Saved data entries
=====

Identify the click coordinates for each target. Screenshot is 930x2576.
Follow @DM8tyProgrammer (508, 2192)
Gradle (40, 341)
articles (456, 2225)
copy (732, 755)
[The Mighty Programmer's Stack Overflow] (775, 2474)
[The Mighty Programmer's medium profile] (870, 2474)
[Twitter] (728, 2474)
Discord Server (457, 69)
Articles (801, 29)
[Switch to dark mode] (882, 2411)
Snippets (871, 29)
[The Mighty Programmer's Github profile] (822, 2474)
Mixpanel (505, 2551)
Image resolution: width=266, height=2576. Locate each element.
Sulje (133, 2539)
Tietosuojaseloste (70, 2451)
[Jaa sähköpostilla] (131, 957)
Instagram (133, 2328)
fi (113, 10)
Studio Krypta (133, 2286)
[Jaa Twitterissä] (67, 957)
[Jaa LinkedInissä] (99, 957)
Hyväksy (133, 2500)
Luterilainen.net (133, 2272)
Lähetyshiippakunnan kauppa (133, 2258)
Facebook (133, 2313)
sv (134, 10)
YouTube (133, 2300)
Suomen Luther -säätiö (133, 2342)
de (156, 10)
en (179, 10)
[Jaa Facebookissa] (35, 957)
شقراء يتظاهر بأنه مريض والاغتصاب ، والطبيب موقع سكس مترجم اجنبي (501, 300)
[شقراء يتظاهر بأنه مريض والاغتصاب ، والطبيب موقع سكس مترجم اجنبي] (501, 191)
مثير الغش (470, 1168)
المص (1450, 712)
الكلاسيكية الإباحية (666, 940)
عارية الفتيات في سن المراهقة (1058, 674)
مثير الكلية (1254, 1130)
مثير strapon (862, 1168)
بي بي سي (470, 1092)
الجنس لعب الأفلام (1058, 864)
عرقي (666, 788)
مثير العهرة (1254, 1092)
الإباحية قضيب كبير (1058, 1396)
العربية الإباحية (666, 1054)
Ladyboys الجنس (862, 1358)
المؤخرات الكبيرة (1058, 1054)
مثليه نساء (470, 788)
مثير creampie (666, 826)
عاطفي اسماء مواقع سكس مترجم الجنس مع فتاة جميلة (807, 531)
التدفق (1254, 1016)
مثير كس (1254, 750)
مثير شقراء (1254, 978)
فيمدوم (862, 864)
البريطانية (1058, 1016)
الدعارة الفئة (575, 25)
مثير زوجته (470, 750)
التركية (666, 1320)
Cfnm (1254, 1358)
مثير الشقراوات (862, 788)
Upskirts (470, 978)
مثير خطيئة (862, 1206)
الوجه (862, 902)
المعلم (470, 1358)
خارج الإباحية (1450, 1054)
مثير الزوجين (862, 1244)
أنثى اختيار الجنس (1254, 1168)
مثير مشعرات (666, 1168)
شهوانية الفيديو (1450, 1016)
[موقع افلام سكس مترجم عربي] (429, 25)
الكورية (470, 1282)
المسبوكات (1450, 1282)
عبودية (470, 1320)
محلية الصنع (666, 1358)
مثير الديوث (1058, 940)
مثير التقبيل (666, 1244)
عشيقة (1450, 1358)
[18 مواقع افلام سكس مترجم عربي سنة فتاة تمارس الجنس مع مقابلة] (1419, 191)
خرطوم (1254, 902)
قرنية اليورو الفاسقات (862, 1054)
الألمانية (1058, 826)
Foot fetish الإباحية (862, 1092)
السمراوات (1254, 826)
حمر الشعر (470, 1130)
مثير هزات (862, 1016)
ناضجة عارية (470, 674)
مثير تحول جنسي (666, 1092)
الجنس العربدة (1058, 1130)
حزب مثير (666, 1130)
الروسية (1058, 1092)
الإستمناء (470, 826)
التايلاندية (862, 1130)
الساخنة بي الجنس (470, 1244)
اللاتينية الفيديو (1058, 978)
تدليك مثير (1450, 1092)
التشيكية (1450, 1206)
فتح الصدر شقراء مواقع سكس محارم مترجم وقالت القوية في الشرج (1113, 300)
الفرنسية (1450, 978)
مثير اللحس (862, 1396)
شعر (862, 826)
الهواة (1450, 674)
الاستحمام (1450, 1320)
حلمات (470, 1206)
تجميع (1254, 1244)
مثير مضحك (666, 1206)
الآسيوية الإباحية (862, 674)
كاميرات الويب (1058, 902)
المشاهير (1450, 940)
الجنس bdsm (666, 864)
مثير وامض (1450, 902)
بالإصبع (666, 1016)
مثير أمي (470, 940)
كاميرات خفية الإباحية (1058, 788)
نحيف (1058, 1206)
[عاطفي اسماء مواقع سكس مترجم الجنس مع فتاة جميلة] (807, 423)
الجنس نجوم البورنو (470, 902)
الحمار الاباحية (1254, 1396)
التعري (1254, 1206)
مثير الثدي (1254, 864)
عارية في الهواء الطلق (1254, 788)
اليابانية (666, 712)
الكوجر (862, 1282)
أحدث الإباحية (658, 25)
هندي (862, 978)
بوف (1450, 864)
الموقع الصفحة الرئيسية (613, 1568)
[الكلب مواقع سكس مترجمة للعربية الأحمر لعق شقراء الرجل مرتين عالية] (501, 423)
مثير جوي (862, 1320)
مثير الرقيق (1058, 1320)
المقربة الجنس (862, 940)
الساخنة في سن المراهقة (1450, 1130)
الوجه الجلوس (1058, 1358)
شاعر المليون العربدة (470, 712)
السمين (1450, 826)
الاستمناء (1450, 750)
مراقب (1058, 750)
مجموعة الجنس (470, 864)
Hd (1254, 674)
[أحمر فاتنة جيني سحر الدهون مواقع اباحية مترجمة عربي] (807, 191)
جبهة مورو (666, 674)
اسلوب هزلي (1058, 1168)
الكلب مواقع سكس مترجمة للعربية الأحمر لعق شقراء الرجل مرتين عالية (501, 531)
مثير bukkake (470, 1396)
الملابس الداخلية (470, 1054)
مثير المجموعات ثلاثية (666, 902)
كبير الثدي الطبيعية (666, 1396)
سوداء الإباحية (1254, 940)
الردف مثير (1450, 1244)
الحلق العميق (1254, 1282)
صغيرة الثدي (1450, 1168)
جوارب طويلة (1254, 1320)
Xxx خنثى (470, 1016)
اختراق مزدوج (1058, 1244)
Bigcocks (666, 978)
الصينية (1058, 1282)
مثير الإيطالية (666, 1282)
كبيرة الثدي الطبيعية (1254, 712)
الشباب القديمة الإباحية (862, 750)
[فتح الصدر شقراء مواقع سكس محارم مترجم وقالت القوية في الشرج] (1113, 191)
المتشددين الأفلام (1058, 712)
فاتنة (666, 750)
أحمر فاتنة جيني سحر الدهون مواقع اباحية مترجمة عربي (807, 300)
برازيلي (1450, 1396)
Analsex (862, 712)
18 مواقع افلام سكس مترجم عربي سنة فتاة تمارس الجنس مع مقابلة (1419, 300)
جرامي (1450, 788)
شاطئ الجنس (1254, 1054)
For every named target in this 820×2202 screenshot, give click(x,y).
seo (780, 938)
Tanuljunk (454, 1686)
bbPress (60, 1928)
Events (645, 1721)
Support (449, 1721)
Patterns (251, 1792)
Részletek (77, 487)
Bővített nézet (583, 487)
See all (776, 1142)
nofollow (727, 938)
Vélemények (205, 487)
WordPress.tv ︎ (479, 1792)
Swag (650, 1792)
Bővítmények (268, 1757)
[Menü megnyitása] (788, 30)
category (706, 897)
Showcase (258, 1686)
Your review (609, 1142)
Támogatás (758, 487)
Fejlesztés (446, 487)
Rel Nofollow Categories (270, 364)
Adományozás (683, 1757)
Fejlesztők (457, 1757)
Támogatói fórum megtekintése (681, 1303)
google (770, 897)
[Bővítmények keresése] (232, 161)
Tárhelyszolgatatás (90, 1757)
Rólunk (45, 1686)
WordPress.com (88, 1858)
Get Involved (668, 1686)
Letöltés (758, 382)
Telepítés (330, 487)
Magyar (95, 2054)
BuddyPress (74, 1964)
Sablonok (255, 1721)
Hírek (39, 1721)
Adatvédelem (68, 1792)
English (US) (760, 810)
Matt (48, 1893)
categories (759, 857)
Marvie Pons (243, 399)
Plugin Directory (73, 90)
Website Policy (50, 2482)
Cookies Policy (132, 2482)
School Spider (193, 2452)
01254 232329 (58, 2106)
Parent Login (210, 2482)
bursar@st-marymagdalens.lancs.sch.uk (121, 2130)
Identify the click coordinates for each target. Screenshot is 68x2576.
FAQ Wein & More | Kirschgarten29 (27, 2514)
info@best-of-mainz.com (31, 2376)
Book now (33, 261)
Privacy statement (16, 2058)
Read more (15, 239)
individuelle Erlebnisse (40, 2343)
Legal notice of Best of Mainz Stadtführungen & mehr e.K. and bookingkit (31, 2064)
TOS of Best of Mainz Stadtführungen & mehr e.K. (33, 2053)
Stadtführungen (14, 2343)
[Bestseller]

=====

Taking the line with "تجميع (1254, 1244)" as the first and the line with "عالية (501, 531)" as the last, retype that stretch of the data above exactly, with no other lines.

تجميع (1254, 1244)
مثير مضحك (666, 1206)
الآسيوية الإباحية (862, 674)
كاميرات الويب (1058, 902)
المشاهير (1450, 940)
الجنس bdsm (666, 864)
مثير وامض (1450, 902)
بالإصبع (666, 1016)
مثير أمي (470, 940)
كاميرات خفية الإباحية (1058, 788)
نحيف (1058, 1206)
[عاطفي اسماء مواقع سكس مترجم الجنس مع فتاة جميلة] (807, 423)
الجنس نجوم البورنو (470, 902)
الحمار الاباحية (1254, 1396)
التعري (1254, 1206)
مثير الثدي (1254, 864)
عارية في الهواء الطلق (1254, 788)
اليابانية (666, 712)
الكوجر (862, 1282)
أحدث الإباحية (658, 25)
هندي (862, 978)
بوف (1450, 864)
الموقع الصفحة الرئيسية (613, 1568)
[الكلب مواقع سكس مترجمة للعربية الأحمر لعق شقراء الرجل مرتين عالية] (501, 423)
مثير جوي (862, 1320)
مثير الرقيق (1058, 1320)
المقربة الجنس (862, 940)
الساخنة في سن المراهقة (1450, 1130)
الوجه الجلوس (1058, 1358)
شاعر المليون العربدة (470, 712)
السمين (1450, 826)
الاستمناء (1450, 750)
مراقب (1058, 750)
مجموعة الجنس (470, 864)
Hd (1254, 674)
[أحمر فاتنة جيني سحر الدهون مواقع اباحية مترجمة عربي] (807, 191)
جبهة مورو (666, 674)
اسلوب هزلي (1058, 1168)
الكلب مواقع سكس مترجمة للعربية الأحمر لعق شقراء الرجل مرتين عالية (501, 531)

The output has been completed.